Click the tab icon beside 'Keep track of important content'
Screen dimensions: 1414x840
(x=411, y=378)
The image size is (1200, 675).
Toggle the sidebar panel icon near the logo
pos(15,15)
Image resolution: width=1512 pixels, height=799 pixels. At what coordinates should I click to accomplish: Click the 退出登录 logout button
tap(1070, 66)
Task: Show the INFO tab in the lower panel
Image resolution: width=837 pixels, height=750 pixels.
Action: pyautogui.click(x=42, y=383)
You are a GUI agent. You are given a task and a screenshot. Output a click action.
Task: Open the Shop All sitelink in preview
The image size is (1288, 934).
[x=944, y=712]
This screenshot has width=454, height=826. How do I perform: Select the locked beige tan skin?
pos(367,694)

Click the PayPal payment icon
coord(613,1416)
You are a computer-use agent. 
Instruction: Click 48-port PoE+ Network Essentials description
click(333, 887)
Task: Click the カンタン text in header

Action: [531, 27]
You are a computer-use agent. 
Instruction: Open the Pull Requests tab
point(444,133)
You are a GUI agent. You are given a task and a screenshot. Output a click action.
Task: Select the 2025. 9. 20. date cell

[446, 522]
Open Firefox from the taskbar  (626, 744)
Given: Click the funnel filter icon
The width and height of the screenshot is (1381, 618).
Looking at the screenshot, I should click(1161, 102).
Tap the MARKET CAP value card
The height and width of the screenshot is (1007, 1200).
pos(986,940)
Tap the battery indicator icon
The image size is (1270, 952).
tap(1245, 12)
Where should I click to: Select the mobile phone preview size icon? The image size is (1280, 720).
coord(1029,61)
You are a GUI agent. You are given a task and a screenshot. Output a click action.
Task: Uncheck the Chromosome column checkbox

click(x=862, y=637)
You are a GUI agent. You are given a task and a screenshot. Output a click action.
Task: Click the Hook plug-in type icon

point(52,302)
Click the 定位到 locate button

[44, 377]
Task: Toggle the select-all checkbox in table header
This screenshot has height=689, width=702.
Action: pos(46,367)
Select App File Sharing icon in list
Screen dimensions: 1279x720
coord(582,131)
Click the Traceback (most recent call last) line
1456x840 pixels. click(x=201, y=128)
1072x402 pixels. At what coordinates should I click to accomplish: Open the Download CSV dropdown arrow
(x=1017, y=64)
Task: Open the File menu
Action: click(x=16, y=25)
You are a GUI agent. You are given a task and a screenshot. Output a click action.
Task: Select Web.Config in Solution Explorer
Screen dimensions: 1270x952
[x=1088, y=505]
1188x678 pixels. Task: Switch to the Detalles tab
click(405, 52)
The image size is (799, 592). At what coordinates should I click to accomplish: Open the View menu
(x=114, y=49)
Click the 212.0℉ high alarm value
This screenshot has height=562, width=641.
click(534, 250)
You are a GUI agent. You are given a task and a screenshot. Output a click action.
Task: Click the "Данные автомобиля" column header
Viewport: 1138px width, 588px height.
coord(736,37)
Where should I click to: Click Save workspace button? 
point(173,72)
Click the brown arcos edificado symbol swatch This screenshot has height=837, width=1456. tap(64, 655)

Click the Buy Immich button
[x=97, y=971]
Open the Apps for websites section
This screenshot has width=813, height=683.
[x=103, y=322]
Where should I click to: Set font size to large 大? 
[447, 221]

※ ※ ※

What to produce: Extract every line of the records above that contains the string "header", matching case exactly.

Written solution:
Task: Click the カンタン text in header
Task: Toggle the select-all checkbox in table header
Task: Click the "Данные автомобиля" column header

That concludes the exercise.